(Stored items from a collection)

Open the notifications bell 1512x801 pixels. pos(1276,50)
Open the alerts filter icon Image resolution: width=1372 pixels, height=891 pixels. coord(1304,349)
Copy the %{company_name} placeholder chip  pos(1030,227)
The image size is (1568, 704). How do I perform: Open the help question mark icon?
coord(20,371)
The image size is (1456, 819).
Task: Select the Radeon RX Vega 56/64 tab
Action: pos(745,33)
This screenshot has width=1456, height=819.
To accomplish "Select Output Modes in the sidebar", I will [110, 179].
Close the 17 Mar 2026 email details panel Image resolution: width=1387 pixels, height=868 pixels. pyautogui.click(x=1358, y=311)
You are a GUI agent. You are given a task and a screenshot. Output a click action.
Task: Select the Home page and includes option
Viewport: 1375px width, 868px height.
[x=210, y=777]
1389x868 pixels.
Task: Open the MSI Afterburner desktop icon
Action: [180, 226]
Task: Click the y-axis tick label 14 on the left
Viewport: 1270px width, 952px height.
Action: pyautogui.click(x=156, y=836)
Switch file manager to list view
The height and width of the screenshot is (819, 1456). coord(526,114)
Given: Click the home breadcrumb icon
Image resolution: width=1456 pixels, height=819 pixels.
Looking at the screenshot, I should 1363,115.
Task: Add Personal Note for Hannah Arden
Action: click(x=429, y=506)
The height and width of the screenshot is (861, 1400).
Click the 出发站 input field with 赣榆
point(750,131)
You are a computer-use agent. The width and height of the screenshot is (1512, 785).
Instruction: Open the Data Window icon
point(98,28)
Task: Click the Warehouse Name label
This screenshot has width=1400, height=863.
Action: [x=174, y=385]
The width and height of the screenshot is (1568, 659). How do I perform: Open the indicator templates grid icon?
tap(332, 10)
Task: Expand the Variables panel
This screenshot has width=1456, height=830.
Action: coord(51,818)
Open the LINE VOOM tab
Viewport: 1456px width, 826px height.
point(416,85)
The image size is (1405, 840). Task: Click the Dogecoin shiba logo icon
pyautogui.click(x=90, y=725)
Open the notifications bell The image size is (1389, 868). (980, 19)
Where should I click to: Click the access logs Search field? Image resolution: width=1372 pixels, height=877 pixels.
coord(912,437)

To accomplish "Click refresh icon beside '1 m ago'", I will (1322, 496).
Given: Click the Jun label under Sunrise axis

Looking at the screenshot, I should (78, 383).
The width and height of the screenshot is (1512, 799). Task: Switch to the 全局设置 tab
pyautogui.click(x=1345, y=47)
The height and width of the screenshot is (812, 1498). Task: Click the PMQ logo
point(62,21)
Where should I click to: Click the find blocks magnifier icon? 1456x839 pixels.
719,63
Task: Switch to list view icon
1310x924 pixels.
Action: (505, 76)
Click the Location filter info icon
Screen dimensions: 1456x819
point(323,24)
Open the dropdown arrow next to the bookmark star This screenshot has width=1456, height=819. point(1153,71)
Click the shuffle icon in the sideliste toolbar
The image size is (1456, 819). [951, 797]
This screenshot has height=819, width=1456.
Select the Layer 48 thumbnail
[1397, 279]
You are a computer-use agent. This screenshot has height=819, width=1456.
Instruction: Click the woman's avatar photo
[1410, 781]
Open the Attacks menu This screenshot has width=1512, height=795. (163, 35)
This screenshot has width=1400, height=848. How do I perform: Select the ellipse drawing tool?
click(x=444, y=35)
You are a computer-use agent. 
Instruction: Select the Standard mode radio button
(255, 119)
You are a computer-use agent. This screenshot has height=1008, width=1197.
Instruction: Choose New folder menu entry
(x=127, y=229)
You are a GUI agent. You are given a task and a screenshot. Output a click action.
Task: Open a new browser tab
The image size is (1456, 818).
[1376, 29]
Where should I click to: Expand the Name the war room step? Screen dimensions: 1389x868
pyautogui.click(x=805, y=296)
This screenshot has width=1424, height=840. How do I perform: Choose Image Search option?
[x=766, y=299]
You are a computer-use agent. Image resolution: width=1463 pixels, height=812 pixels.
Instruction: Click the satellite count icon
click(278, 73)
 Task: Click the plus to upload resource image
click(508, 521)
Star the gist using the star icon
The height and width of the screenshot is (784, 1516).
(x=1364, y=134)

__TASK TO CARRY OUT__. Please give back, exactly as it stands above, the stretch from the line with "This screenshot has width=1400, height=863." through the line with "Open the dropdown", and no line outside it.

__WRITTEN RESPONSE__.
This screenshot has width=1400, height=863.
Action: [x=174, y=385]
The width and height of the screenshot is (1568, 659). How do I perform: Open the indicator templates grid icon?
tap(332, 10)
Task: Expand the Variables panel
This screenshot has width=1456, height=830.
Action: coord(51,818)
Open the LINE VOOM tab
Viewport: 1456px width, 826px height.
point(416,85)
The image size is (1405, 840). Task: Click the Dogecoin shiba logo icon
pyautogui.click(x=90, y=725)
Open the notifications bell The image size is (1389, 868). (980, 19)
Where should I click to: Click the access logs Search field? Image resolution: width=1372 pixels, height=877 pixels.
coord(912,437)

To accomplish "Click refresh icon beside '1 m ago'", I will (1322, 496).
Given: Click the Jun label under Sunrise axis

Looking at the screenshot, I should (78, 383).
The width and height of the screenshot is (1512, 799). Task: Switch to the 全局设置 tab
pyautogui.click(x=1345, y=47)
The height and width of the screenshot is (812, 1498). Task: Click the PMQ logo
point(62,21)
Where should I click to: Click the find blocks magnifier icon? 1456x839 pixels.
719,63
Task: Switch to list view icon
1310x924 pixels.
Action: (505, 76)
Click the Location filter info icon
Screen dimensions: 1456x819
point(323,24)
Open the dropdown arrow next to the bookmark star This screenshot has width=1456, height=819. point(1153,71)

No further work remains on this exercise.